What is asked: Put every line of the material below into a JSON list of strings, one string per line, leaving out blank lines.

Excerpted data:
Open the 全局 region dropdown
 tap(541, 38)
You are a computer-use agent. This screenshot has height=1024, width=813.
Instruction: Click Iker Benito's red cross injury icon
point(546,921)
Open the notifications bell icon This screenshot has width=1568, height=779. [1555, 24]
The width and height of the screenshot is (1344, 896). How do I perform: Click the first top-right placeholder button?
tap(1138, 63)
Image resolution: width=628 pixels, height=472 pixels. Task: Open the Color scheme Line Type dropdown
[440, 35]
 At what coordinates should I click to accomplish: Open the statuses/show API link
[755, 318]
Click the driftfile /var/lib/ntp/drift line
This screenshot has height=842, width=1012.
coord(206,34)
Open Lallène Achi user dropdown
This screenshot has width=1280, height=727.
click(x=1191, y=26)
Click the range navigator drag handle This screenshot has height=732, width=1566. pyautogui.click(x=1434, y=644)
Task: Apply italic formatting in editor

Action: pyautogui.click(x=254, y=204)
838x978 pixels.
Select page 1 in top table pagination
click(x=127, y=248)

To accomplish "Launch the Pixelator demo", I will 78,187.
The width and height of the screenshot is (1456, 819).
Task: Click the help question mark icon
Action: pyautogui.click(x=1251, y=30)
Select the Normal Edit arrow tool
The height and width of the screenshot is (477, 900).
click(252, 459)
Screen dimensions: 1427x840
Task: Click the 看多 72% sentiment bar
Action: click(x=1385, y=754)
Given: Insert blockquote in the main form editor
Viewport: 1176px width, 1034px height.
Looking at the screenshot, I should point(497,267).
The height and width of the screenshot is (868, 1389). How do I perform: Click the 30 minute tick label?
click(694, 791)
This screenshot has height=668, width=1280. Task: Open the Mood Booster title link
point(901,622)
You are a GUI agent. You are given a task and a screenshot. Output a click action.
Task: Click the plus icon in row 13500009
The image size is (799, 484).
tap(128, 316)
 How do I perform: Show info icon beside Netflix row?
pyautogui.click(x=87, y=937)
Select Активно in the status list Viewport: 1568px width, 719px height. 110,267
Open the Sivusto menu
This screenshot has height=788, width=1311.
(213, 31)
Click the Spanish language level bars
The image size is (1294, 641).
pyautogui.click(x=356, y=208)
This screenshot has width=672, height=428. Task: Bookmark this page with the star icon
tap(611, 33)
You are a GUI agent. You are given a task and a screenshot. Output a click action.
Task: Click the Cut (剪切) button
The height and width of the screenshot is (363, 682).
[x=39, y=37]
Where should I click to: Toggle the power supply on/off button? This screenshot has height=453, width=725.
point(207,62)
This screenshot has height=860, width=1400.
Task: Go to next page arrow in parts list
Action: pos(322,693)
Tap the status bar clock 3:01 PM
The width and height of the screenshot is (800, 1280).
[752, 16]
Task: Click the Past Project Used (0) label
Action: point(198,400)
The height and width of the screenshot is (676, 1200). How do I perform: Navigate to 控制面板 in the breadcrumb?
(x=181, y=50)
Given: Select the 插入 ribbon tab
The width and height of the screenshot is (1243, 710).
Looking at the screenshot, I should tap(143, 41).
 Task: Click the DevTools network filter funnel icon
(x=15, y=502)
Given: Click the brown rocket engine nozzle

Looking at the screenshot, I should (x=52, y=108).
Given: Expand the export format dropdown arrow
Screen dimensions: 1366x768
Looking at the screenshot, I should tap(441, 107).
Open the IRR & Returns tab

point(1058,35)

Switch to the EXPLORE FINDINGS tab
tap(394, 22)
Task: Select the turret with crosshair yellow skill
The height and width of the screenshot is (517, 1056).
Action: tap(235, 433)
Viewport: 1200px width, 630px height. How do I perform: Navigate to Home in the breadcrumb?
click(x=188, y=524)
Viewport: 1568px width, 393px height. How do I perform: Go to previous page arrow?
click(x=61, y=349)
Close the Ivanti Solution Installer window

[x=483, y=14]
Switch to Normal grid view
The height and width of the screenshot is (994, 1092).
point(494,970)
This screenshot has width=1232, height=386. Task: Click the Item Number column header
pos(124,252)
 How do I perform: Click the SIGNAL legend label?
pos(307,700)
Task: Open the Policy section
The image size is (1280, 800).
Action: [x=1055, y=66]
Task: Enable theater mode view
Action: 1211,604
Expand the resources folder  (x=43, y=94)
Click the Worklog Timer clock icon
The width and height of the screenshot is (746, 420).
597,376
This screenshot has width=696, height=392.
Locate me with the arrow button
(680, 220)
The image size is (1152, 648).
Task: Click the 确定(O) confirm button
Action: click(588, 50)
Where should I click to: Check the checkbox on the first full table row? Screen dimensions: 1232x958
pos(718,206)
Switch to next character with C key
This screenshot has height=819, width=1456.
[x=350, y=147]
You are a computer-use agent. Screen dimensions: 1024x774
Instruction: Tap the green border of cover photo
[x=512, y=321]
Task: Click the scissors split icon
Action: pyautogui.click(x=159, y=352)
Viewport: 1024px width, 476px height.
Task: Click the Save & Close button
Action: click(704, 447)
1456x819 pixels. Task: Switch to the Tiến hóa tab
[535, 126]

The output:
[
  "Open the 全局 region dropdown",
  " tap(541, 38)",
  "You are a computer-use agent. This screenshot has height=1024, width=813.",
  "Instruction: Click Iker Benito's red cross injury icon",
  "point(546,921)",
  "Open the notifications bell icon This screenshot has width=1568, height=779. [1555, 24]",
  "The width and height of the screenshot is (1344, 896). How do I perform: Click the first top-right placeholder button?",
  "tap(1138, 63)",
  "Image resolution: width=628 pixels, height=472 pixels. Task: Open the Color scheme Line Type dropdown",
  "[440, 35]",
  " At what coordinates should I click to accomplish: Open the statuses/show API link",
  "[755, 318]",
  "Click the driftfile /var/lib/ntp/drift line",
  "This screenshot has height=842, width=1012.",
  "coord(206,34)",
  "Open Lallène Achi user dropdown",
  "This screenshot has width=1280, height=727.",
  "click(x=1191, y=26)",
  "Click the range navigator drag handle This screenshot has height=732, width=1566. pyautogui.click(x=1434, y=644)",
  "Task: Apply italic formatting in editor",
  "Action: pyautogui.click(x=254, y=204)",
  "838x978 pixels.",
  "Select page 1 in top table pagination",
  "click(x=127, y=248)",
  "To accomplish \"Launch the Pixelator demo\", I will 78,187.",
  "The width and height of the screenshot is (1456, 819).",
  "Task: Click the help question mark icon",
  "Action: pyautogui.click(x=1251, y=30)",
  "Select the Normal Edit arrow tool",
  "The height and width of the screenshot is (477, 900).",
  "click(252, 459)",
  "Screen dimensions: 1427x840",
  "Task: Click the 看多 72% sentiment bar",
  "Action: click(x=1385, y=754)",
  "Given: Insert blockquote in the main form editor",
  "Viewport: 1176px width, 1034px height.",
  "Looking at the screenshot, I should point(497,267).",
  "The height and width of the screenshot is (868, 1389). How do I perform: Click the 30 minute tick label?",
  "click(694, 791)",
  "This screenshot has height=668, width=1280. Task: Open the Mood Booster title link",
  "point(901,622)",
  "You are a GUI agent. You are given a task and a screenshot. Output a click action.",
  "Task: Click the plus icon in row 13500009",
  "The image size is (799, 484).",
  "tap(128, 316)",
  " How do I perform: Show info icon beside Netflix row?",
  "pyautogui.click(x=87, y=937)",
  "Select Активно in the status list Viewport: 1568px width, 719px height. 110,267",
  "Open the Sivusto menu",
  "This screenshot has height=788, width=1311.",
  "(213, 31)",
  "Click the Spanish language level bars",
  "The image size is (1294, 641).",
  "pyautogui.click(x=356, y=208)",
  "This screenshot has width=672, height=428. Task: Bookmark this page with the star icon",
  "tap(611, 33)",
  "You are a GUI agent. You are given a task and a screenshot. Output a click action.",
  "Task: Click the Cut (剪切) button",
  "The height and width of the screenshot is (363, 682).",
  "[x=39, y=37]",
  "Where should I click to: Toggle the power supply on/off button? This screenshot has height=453, width=725.",
  "point(207,62)",
  "This screenshot has height=860, width=1400.",
  "Task: Go to next page arrow in parts list",
  "Action: pos(322,693)",
  "Tap the status bar clock 3:01 PM",
  "The width and height of the screenshot is (800, 1280).",
  "[752, 16]",
  "Task: Click the Past Project Used (0) label",
  "Action: point(198,400)",
  "The height and width of the screenshot is (676, 1200). How do I perform: Navigate to 控制面板 in the breadcrumb?",
  "(x=181, y=50)",
  "Given: Select the 插入 ribbon tab",
  "The width and height of the screenshot is (1243, 710).",
  "Looking at the screenshot, I should tap(143, 41).",
  " Task: Click the DevTools network filter funnel icon",
  "(x=15, y=502)",
  "Given: Click the brown rocket engine nozzle",
  "Looking at the screenshot, I should (x=52, y=108).",
  "Given: Expand the export format dropdown arrow",
  "Screen dimensions: 1366x768",
  "Looking at the screenshot, I should tap(441, 107).",
  "Open the IRR & Returns tab",
  "point(1058,35)",
  "Switch to the EXPLORE FINDINGS tab",
  "tap(394, 22)",
  "Task: Select the turret with crosshair yellow skill",
  "The height and width of the screenshot is (517, 1056).",
  "Action: tap(235, 433)",
  "Viewport: 1200px width, 630px height. How do I perform: Navigate to Home in the breadcrumb?",
  "click(x=188, y=524)",
  "Viewport: 1568px width, 393px height. How do I perform: Go to previous page arrow?",
  "click(x=61, y=349)",
  "Close the Ivanti Solution Installer window",
  "[x=483, y=14]",
  "Switch to Normal grid view",
  "The height and width of the screenshot is (994, 1092).",
  "point(494,970)",
  "This screenshot has width=1232, height=386. Task: Click the Item Number column header",
  "pos(124,252)",
  " How do I perform: Click the SIGNAL legend label?",
  "pos(307,700)",
  "Task: Open the Policy section",
  "The image size is (1280, 800).",
  "Action: [x=1055, y=66]",
  "Task: Enable theater mode view",
  "Action: 1211,604",
  "Expand the resources folder  (x=43, y=94)",
  "Click the Worklog Timer clock icon",
  "The width and height of the screenshot is (746, 420).",
  "597,376",
  "This screenshot has width=696, height=392.",
  "Locate me with the arrow button",
  "(680, 220)",
  "The image size is (1152, 648).",
  "Task: Click the 确定(O) confirm button",
  "Action: click(588, 50)",
  "Where should I click to: Check the checkbox on the first full table row? Screen dimensions: 1232x958",
  "pos(718,206)",
  "Switch to next character with C key",
  "This screenshot has height=819, width=1456.",
  "[x=350, y=147]",
  "You are a computer-use agent. Screen dimensions: 1024x774",
  "Instruction: Tap the green border of cover photo",
  "[x=512, y=321]",
  "Task: Click the scissors split icon",
  "Action: pyautogui.click(x=159, y=352)",
  "Viewport: 1024px width, 476px height.",
  "Task: Click the Save & Close button",
  "Action: click(704, 447)",
  "1456x819 pixels. Task: Switch to the Tiến hóa tab",
  "[535, 126]"
]